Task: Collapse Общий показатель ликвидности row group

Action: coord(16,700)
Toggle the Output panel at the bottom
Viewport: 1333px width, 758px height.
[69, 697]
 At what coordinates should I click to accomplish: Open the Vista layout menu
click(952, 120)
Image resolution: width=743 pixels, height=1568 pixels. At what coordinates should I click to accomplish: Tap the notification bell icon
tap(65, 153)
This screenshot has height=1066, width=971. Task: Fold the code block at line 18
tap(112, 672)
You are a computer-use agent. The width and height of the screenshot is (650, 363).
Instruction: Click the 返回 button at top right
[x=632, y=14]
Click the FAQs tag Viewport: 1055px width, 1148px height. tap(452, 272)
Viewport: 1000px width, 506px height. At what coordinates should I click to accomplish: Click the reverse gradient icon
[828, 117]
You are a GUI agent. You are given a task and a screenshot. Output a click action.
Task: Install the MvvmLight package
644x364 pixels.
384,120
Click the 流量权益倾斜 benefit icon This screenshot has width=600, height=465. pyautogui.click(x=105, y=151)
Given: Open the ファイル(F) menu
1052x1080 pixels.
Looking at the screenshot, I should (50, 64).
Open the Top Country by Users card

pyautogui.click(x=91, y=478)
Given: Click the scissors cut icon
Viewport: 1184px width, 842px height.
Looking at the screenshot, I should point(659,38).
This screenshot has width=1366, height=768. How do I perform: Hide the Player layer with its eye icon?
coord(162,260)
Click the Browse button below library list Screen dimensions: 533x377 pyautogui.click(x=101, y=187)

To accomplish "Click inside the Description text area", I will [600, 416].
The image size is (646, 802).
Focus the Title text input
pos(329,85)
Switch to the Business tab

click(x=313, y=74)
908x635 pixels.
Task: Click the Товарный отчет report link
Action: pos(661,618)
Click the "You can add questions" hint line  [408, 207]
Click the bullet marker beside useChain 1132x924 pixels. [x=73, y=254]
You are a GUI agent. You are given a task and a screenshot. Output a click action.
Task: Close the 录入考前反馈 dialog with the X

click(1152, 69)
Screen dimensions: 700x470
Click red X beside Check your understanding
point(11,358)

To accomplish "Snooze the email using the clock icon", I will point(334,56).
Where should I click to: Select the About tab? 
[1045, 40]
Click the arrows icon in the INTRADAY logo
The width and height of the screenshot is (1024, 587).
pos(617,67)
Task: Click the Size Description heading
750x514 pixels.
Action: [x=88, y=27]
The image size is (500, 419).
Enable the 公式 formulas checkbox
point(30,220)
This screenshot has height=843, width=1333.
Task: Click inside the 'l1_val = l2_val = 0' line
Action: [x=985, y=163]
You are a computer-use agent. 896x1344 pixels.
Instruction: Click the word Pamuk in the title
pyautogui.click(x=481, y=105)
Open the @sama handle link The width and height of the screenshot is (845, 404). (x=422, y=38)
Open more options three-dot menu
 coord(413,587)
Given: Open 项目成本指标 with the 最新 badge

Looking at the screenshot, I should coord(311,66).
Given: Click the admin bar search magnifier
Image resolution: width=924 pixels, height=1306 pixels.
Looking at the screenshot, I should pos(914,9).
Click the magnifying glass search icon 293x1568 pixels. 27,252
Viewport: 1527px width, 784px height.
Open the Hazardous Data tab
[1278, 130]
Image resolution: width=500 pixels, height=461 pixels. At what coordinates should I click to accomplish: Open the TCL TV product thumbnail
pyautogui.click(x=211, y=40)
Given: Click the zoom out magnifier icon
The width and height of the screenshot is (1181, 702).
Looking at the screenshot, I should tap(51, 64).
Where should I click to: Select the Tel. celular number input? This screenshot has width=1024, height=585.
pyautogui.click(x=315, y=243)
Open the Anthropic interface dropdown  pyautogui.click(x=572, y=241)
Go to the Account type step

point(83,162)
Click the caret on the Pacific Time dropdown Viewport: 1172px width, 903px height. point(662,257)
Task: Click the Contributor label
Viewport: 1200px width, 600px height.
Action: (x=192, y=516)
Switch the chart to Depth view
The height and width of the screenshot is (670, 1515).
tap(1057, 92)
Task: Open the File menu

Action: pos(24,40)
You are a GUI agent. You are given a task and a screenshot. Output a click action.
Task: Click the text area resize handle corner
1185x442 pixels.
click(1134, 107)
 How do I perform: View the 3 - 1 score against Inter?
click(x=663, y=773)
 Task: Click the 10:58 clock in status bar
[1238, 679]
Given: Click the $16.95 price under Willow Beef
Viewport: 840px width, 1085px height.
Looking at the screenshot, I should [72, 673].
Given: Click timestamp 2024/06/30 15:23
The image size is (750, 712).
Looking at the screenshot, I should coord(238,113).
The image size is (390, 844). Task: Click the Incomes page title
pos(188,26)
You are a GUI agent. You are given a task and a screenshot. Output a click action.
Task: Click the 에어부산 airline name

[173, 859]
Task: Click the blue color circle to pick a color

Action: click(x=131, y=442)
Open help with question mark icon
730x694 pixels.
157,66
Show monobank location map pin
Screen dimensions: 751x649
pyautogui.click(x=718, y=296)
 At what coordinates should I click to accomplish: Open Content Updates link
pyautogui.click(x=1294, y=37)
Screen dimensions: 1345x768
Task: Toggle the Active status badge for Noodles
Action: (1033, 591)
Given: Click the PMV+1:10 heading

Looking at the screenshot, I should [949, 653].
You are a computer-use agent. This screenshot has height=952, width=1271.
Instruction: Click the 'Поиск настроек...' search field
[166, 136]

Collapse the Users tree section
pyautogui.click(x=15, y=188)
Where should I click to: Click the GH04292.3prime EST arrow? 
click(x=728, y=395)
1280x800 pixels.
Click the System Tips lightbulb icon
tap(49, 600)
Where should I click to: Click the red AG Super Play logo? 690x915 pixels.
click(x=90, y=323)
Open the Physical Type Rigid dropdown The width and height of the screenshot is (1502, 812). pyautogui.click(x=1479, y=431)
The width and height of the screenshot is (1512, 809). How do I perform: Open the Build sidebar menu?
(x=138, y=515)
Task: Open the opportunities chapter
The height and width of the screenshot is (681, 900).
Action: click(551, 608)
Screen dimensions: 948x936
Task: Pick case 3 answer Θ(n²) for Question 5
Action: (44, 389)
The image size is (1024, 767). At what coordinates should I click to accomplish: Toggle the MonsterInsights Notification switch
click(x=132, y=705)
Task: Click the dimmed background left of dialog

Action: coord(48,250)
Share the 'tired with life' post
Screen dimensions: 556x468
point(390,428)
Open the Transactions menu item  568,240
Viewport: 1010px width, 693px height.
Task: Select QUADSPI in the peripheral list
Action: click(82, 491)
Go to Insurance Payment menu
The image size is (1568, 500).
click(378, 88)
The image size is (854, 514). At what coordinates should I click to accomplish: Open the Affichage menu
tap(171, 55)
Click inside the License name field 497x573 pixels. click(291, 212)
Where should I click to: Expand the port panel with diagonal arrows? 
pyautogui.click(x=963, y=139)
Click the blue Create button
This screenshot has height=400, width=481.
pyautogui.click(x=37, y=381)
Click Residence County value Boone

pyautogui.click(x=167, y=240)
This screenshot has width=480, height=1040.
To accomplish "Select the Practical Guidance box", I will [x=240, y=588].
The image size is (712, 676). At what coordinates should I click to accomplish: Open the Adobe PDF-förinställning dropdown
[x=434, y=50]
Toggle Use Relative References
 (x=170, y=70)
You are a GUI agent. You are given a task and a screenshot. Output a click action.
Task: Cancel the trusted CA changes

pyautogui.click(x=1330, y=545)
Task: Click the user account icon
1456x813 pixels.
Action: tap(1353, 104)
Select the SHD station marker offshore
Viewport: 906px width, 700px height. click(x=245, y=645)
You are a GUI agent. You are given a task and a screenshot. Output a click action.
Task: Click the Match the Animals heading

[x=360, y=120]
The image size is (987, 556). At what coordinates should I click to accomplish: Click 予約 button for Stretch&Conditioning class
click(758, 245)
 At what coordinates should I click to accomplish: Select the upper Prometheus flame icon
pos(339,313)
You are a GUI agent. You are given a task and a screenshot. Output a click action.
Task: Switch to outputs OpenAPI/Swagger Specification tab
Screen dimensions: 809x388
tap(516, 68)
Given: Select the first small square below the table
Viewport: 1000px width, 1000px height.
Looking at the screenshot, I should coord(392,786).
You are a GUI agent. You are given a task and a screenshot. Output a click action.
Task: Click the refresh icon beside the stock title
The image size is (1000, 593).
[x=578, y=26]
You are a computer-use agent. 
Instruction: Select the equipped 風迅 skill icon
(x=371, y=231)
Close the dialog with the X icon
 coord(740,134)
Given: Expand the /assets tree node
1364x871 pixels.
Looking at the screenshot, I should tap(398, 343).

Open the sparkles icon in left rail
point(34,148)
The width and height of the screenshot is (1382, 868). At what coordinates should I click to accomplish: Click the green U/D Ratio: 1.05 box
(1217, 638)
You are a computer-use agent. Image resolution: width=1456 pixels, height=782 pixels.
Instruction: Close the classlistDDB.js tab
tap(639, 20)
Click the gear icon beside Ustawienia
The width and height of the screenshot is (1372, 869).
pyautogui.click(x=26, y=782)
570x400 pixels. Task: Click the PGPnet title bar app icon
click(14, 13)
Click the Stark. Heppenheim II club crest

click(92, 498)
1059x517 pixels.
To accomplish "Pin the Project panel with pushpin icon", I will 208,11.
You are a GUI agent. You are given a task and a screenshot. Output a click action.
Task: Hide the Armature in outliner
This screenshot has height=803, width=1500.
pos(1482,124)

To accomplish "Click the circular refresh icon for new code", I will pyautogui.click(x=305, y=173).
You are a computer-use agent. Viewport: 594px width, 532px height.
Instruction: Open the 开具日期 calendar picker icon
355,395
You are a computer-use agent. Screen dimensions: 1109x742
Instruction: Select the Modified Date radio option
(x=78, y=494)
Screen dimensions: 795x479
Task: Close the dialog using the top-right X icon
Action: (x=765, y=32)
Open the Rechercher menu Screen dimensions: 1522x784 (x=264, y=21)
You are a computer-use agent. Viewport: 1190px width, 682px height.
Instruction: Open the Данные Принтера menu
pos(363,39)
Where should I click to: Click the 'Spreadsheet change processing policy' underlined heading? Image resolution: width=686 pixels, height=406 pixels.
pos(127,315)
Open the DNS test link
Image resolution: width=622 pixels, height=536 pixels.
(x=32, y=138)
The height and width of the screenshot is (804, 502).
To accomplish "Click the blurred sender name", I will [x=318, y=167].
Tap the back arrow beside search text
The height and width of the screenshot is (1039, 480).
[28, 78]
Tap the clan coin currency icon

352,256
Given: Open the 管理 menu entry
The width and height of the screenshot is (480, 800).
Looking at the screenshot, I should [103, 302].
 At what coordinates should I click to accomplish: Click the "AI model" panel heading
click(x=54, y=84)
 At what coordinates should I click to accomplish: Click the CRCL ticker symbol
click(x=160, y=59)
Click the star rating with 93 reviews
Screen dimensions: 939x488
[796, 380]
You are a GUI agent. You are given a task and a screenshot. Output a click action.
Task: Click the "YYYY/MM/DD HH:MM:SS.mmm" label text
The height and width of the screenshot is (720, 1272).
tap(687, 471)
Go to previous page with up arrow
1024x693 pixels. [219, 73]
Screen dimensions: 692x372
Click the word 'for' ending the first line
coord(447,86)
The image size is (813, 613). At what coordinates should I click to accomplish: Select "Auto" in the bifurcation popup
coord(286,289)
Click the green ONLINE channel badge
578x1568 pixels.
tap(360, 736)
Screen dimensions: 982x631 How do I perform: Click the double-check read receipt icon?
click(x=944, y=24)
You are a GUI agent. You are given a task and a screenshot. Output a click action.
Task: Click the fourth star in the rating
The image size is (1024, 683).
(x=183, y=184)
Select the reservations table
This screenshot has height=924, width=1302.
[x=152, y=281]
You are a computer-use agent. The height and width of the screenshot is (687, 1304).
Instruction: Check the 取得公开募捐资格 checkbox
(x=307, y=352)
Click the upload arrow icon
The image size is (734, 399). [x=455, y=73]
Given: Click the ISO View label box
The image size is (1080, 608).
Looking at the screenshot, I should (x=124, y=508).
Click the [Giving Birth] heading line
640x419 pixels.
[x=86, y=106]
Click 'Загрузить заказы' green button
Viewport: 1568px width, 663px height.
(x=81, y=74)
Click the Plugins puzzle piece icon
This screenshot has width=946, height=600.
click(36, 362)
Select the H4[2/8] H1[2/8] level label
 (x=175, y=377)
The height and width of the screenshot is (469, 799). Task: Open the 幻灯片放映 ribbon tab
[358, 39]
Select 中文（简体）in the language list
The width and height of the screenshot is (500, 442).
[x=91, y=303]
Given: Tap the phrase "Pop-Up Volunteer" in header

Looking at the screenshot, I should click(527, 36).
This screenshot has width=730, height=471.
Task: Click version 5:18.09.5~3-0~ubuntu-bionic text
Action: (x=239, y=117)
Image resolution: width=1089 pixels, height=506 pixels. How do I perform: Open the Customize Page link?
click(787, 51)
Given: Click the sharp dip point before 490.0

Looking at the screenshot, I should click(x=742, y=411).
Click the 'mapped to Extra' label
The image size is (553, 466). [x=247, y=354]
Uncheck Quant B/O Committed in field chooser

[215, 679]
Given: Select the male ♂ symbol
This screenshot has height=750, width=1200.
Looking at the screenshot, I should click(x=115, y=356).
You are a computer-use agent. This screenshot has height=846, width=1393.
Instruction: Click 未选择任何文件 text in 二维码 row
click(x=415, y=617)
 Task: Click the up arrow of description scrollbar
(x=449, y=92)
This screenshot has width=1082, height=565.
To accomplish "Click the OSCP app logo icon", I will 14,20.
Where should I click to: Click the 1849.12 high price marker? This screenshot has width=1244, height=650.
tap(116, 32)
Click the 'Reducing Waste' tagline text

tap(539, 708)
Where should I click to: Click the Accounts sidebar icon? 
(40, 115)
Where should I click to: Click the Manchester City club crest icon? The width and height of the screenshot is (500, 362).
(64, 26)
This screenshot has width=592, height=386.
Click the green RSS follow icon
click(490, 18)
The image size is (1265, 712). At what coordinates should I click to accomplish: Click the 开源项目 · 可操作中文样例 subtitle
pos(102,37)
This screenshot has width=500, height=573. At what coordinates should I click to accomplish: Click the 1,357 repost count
-- -- --
WHAT THIS TASK INVOLVES ▸
The expected answer is an exact copy of the lines above, beginning at the line with "Task: Click the dimmed" and ending at the line with "This screenshot has width=480, height=1040.", with both ends in.

EXERCISE SOLUTION ▸
Task: Click the dimmed background left of dialog

Action: coord(48,250)
Share the 'tired with life' post
Screen dimensions: 556x468
point(390,428)
Open the Transactions menu item  568,240
Viewport: 1010px width, 693px height.
Task: Select QUADSPI in the peripheral list
Action: click(82, 491)
Go to Insurance Payment menu
The image size is (1568, 500).
click(378, 88)
The image size is (854, 514). At what coordinates should I click to accomplish: Open the Affichage menu
tap(171, 55)
Click inside the License name field 497x573 pixels. click(291, 212)
Where should I click to: Expand the port panel with diagonal arrows? 
pyautogui.click(x=963, y=139)
Click the blue Create button
This screenshot has height=400, width=481.
pyautogui.click(x=37, y=381)
Click Residence County value Boone

pyautogui.click(x=167, y=240)
This screenshot has width=480, height=1040.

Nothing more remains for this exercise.